Model serving & routing
Model serving and routing is the layer of GLBNXT Platform that makes AI models accessible to your applications. It handles everything between an inference request leaving your application and a response being returned: model loading, compute allocation, request routing, load balancing, and failover. Your development team interacts with a clean, stable model endpoint. The platform manages everything behind it.
This section explains how model serving works on GLBNXT Platform, how routing is configured, and what your team needs to understand to work effectively with models in your environment.
How Model Serving Works
Every model available in your environment is served through a managed inference layer. When a model is made available in your Model Hub, GLBNXT handles the deployment of that model onto the appropriate compute resources, the configuration of the serving runtime, and the exposure of a stable API endpoint that your applications can call.
Model serving on GLBNXT Platform is built on open-source inference runtimes. Depending on the model type and the performance requirements of your use case, models are served through Ollama for open-source language models or NVIDIA NIM for production inference workloads that require optimised throughput and latency. Both are managed entirely at the platform level.
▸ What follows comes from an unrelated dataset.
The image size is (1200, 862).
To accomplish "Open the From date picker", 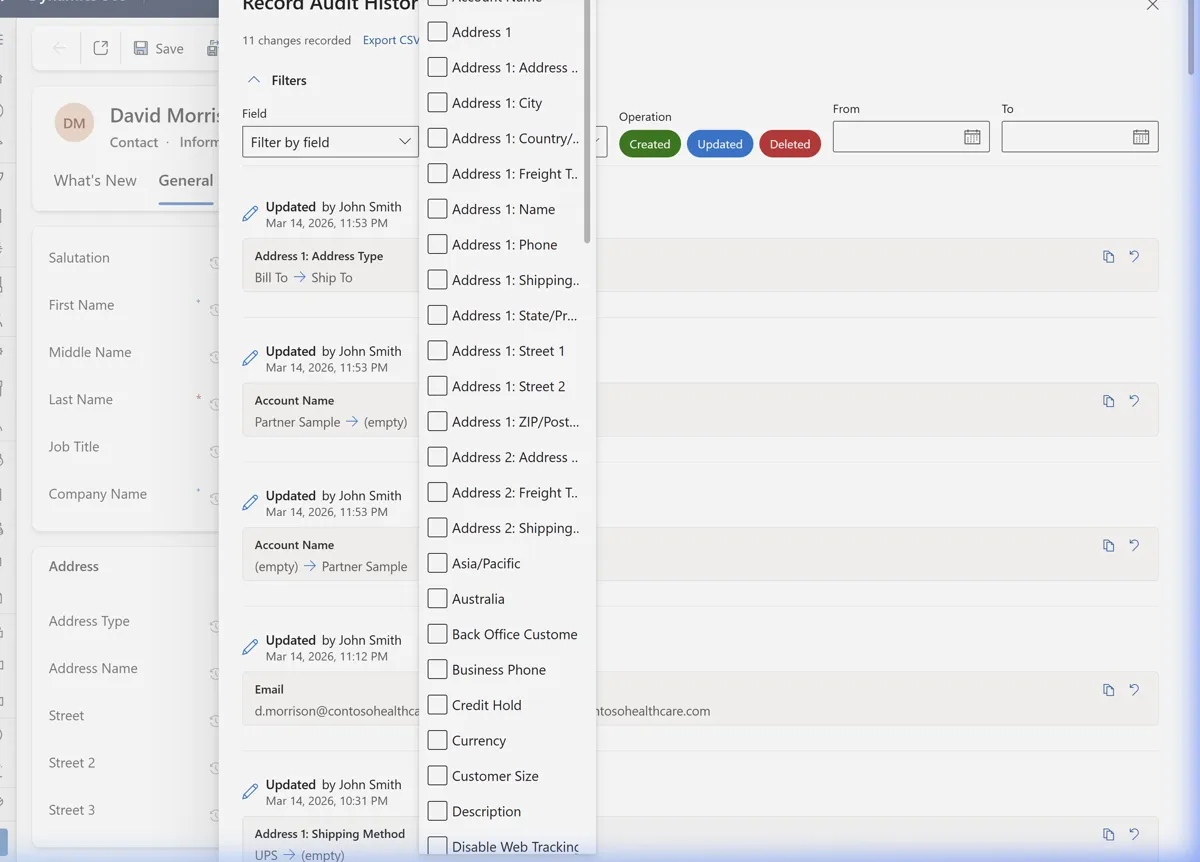I will 974,136.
Your application does not need to know which serving runtime is being used. It calls an endpoint, and the platform returns a response.
Model Endpoints
Each model available in your environment is accessible via a dedicated API endpoint. Endpoints follow a consistent format and are compatible with standard AI development frameworks and tooling, meaning that code written to call a GLBNXT-hosted model can be migrated or adapted with minimal changes if your requirements evolve.
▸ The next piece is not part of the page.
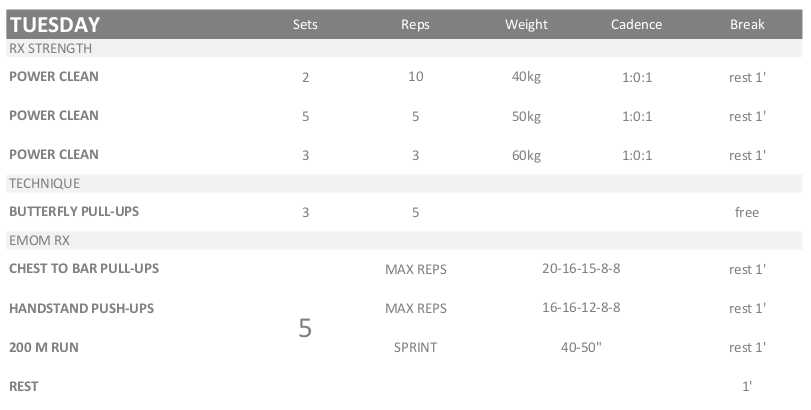Click the SPRINT reps cell
Viewport: 811px width, 410px height.
click(x=415, y=348)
Endpoints are listed in the Model Hub area of your platform console, along with the model name, version, and any relevant configuration details. Access to individual endpoints is governed by the role-based access controls configured for your environment.
Model Routing
Model routing manages how inference requests are directed across available compute resources and model instances. When your application sends a request to a model endpoint, the routing layer handles the following automatically:
Load balancing: requests are distributed across available model instances to ensure consistent response times under load
Failover: if a model instance becomes unavailable, requests are automatically redirected to a healthy instance without interruption to your application
Resource allocation: inference requests are matched to the appropriate compute resources based on model requirements and available capacity
Priority handling: in environments with multiple teams or applications sharing compute, routing can be configured to apply priority rules that ensure critical workloads receive resources first
Routing configuration is managed centrally by GLBNXT and can be updated as your environment grows or your workload requirements change. Application code does not need to be updated when routing configuration changes.
Ollama for Open-Source Models
Ollama is the primary serving runtime for open-source language models on GLBNXT Platform. It supports a wide range of models from the open-source ecosystem and makes them available through a consistent API interface. Models served through Ollama can be used for conversational applications, document analysis, code generation, summarisation, and any other language task your use case requires.
GLBNXT manages Ollama deployment, model loading, and version management. When a new model version is available or a model update is required, GLBNXT handles the update without requiring changes to your application configuration.
NVIDIA NIM for Production Inference
For workloads that require optimised inference performance, GLBNXT Platform includes support for NVIDIA NIM. NIM provides hardware-optimised model serving on NVIDIA GPU infrastructure, delivering lower latency and higher throughput than standard serving runtimes for demanding production workloads.
NIM is suited for use cases where response time is critical, such as real-time user-facing applications, high-volume API services, or workloads processing large numbers of concurrent requests. Your GLBNXT contact can advise on when NIM is the appropriate serving configuration for your specific requirements.
Adding and Updating Models
The models available in your environment are configured during onboarding based on your use case requirements. If your team needs access to additional models or wants to update a model to a newer version, this is managed through a request to your GLBNXT contact.
GLBNXT validates, deploys, and tests new models before making them available in your Model Hub, ensuring that every model endpoint your team works with is stable and correctly configured. Custom or fine-tuned models developed by your team can also be deployed into the serving layer. See the Model Hub section for further guidance on custom model deployment.
What Your Team Needs to Know
For most development work on GLBNXT Platform, model serving and routing operates transparently in the background. Your team works with model endpoints in the same way it would work with any API, without needing to understand the infrastructure behind them.
The key points to keep in mind are:
Model endpoints are stable and consistent. Routing and failover changes do not affect endpoint addresses or API behaviour.
Access to model endpoints is governed by role-based access controls. If your team cannot access a model it expects to see, check role assignments with your platform administrator.
Performance characteristics of a given model may vary based on current compute load. If your use case has strict latency requirements, discuss serving configuration options with your GLBNXT contact during onboarding.
All inference requests are logged by the platform. Model usage is visible in the Monitoring and Observability area of the console and forms part of your environment's audit trail.